## Reading text
------------------------------------
Allianz Real Estate has raised US$2.3bn (€2bn) for its first-ever third-party real estate fund, securing capital from South Korea’s National Pension Service (NPS) to invest in core assets across Asia-Pacific.

Allianz Real Estate Asia-Pacific Core I, a closed-ended fund domiciled in Singapore, will be owned 50-50 by NPS and Allianz companies, and Allianz Real Estate will serve as investment manager and general partner.

The announcement comes a month after German pension fund Bayerische Versorgungskammer was revealed as the first third-party investor to take part in a real estate debt fund managed by Allianz Real Estate.

Allianz Real Estate, which has historically invested exclusively on behalf of Allianz companies, has been planning to move into third-party fund management by setting up joint ventures and funds with individual investors. Last year, CEO Francois Trausch told IPE Real Assets that Allianz Real Estate was aiming for 10% of its assets under management to be derived from non-Allianz capital within five years.

Today, Trausch said the new fund was “a significant step forward in our ambition of bringing like-minded third-party investors to invest alongside Allianz”.

He said: “We view this as the beginning of a scalable partnership between NPS and Allianz, two highly-respected long-term institutional real estate investors.”

NPS CIO Hyo-Joon Ahn said it was “an excellent opportunity to expand our exposure to quality assets” in Asia-Pacific.
------------------------------------
## Study questions
1) Please copy the stretch of the Allianz fund article from "Allianz Real Estate has raised" through "Allianz Real Estate.", changing "closed-ended" to "open-ended".
2) According to the Allianz fund article, which investor was the first third party to take part in a real estate debt fund managed by Allianz Real Estate?
This data comes from a separate source.

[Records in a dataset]
------------------------------------
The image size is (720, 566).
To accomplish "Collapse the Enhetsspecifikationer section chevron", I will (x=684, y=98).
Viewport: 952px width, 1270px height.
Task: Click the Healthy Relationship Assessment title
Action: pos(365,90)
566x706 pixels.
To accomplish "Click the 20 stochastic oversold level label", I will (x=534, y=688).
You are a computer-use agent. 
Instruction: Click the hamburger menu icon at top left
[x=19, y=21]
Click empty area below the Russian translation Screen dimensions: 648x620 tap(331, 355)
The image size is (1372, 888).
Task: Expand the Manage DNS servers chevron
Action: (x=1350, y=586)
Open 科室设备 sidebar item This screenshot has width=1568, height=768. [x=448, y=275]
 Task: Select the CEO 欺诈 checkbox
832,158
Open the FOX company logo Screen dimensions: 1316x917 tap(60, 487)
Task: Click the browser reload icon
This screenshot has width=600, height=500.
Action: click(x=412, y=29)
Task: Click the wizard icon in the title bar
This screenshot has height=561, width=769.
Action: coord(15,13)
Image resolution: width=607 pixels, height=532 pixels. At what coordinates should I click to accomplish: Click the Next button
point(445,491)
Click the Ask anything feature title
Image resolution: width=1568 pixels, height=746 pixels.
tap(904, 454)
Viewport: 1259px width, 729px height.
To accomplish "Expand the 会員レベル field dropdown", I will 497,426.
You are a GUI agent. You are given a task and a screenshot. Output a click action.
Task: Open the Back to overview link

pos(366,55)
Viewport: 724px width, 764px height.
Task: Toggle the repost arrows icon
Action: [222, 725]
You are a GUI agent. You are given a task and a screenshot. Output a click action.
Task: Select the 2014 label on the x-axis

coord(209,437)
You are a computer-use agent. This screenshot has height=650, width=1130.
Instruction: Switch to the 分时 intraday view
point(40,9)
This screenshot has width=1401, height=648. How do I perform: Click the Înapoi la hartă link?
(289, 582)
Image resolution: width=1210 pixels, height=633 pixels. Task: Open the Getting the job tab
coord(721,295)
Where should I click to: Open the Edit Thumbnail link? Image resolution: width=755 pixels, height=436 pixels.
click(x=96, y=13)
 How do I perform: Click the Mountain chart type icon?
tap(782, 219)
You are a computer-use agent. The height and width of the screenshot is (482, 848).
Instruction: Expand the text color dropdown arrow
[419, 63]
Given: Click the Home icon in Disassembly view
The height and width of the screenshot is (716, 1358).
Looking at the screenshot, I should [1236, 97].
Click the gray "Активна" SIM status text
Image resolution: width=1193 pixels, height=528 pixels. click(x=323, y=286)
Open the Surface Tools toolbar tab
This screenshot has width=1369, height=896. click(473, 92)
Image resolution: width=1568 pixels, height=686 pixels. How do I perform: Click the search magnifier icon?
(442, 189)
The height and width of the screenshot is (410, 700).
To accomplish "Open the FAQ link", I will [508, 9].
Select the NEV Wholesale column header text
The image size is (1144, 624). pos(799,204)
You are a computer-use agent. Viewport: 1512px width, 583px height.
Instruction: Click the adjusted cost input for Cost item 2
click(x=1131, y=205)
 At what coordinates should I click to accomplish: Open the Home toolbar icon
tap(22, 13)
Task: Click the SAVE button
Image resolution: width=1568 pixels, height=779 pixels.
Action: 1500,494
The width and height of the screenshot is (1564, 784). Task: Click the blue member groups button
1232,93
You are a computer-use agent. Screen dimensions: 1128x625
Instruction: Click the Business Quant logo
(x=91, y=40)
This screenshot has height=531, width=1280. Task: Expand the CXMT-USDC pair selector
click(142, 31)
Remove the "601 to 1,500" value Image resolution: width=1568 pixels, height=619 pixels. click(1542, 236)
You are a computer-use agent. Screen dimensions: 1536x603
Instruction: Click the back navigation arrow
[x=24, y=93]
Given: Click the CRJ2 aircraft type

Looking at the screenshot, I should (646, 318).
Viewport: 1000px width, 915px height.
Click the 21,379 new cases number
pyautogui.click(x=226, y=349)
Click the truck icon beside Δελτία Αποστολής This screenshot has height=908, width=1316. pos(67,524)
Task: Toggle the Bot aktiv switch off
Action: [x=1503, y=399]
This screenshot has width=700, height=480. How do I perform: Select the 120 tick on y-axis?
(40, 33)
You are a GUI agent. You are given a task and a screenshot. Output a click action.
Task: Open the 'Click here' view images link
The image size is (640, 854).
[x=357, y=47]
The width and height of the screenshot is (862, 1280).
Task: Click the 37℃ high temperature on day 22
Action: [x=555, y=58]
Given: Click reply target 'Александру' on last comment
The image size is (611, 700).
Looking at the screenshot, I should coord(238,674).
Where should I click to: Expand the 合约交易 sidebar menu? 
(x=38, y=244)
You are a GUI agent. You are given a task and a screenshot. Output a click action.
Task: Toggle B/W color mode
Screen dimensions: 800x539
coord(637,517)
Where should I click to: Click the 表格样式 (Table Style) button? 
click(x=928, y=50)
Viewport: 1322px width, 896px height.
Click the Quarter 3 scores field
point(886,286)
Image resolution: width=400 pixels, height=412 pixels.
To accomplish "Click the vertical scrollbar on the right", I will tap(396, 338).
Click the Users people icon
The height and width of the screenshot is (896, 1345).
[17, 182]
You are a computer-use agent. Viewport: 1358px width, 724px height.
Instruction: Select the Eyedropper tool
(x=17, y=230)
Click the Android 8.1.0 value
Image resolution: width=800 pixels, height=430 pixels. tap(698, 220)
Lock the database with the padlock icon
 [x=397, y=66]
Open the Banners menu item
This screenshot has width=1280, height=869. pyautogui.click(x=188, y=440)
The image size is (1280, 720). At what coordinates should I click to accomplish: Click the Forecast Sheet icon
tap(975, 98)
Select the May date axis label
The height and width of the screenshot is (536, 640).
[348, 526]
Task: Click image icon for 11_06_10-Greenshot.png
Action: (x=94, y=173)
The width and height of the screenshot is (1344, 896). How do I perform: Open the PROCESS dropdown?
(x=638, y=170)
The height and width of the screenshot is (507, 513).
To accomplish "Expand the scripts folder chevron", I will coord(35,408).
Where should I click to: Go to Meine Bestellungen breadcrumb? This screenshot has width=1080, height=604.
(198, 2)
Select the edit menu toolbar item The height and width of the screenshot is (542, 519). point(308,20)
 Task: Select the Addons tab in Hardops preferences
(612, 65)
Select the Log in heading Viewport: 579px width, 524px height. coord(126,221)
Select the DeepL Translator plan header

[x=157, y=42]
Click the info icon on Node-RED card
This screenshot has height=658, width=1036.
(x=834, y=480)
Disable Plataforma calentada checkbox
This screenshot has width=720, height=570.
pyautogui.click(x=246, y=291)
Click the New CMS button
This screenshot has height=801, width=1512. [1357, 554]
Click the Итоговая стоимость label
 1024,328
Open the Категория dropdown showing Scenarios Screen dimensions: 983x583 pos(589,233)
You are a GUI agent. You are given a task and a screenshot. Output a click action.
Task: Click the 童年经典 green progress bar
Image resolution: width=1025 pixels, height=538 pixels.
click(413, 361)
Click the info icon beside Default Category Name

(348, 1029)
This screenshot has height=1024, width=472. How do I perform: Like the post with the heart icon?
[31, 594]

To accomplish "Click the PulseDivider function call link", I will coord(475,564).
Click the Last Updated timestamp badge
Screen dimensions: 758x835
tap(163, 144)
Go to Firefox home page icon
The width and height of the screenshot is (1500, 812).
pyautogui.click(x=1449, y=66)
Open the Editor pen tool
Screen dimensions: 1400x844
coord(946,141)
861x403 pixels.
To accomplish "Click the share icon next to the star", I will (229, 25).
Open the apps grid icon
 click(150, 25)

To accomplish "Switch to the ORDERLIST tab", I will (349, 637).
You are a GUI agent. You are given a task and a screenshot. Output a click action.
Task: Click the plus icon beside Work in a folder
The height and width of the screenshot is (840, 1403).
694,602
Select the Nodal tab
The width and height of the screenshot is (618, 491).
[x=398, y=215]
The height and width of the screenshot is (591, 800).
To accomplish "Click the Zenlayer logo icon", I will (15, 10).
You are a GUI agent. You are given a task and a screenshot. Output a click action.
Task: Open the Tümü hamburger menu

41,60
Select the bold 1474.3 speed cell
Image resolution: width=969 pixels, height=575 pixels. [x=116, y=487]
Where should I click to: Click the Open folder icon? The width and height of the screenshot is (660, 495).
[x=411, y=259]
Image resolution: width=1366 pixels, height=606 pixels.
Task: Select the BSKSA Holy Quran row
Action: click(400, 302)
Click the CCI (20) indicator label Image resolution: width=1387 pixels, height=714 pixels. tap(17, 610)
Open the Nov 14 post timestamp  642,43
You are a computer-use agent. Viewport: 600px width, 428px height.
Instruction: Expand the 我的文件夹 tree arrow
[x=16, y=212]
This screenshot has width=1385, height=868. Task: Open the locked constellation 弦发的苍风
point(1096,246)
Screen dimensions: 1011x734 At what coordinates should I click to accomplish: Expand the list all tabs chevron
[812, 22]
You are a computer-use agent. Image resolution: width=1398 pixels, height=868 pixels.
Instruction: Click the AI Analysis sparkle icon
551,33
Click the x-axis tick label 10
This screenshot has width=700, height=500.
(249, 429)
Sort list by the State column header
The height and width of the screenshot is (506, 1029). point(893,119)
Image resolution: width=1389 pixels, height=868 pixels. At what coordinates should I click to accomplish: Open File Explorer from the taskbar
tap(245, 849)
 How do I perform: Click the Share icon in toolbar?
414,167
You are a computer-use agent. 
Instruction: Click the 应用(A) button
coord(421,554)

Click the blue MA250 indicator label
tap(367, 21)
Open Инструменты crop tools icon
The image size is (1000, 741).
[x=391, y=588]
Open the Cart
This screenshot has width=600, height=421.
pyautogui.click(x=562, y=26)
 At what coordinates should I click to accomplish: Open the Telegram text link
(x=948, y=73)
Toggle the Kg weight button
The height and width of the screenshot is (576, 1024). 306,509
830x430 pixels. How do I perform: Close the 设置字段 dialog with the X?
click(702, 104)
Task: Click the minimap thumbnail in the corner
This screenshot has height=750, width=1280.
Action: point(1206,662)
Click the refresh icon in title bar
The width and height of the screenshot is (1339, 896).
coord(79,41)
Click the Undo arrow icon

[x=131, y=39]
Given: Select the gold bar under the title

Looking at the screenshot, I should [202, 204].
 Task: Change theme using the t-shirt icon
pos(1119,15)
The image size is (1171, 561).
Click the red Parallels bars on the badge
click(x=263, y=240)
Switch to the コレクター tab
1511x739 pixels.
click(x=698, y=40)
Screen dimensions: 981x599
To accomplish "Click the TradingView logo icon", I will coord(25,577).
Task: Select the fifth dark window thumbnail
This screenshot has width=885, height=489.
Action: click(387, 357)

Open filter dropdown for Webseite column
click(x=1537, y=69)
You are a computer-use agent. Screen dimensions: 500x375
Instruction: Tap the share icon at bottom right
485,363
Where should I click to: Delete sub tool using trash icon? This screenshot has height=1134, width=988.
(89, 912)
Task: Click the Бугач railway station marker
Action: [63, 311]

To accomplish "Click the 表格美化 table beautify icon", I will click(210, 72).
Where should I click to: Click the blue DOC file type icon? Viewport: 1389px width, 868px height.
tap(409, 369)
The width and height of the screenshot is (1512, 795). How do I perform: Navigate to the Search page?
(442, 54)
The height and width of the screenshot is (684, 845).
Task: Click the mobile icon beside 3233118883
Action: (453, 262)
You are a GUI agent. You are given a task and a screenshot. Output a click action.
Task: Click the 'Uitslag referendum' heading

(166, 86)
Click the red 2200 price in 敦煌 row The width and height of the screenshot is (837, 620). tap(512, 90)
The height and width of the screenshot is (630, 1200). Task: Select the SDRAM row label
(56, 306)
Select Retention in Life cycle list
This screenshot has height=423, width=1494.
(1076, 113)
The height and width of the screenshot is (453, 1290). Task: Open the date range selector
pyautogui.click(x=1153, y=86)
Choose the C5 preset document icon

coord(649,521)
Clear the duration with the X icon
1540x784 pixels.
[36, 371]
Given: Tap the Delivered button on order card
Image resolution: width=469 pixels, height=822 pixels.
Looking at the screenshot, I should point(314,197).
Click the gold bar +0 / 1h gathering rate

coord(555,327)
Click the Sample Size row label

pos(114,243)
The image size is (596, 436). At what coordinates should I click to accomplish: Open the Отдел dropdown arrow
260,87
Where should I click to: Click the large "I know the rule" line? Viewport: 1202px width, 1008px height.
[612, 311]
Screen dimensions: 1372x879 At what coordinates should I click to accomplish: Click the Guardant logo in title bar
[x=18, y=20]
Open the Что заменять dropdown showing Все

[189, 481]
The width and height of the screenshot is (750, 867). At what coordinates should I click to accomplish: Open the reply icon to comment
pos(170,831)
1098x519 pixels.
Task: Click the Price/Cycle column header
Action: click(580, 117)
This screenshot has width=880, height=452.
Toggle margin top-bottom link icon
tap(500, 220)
------------------------------------
## Answers for the exercise
1)
Allianz Real Estate has raised US$2.3bn (€2bn) for its first-ever third-party real estate fund, securing capital from South Korea’s National Pension Service (NPS) to invest in core assets across Asia-Pacific.

Allianz Real Estate Asia-Pacific Core I, a open-ended fund domiciled in Singapore, will be owned 50-50 by NPS and Allianz companies, and Allianz Real Estate will serve as investment manager and general partner.

The announcement comes a month after German pension fund Bayerische Versorgungskammer was revealed as the first third-party investor to take part in a real estate debt fund managed by Allianz Real Estate.

2) German pension fund Bayerische Versorgungskammer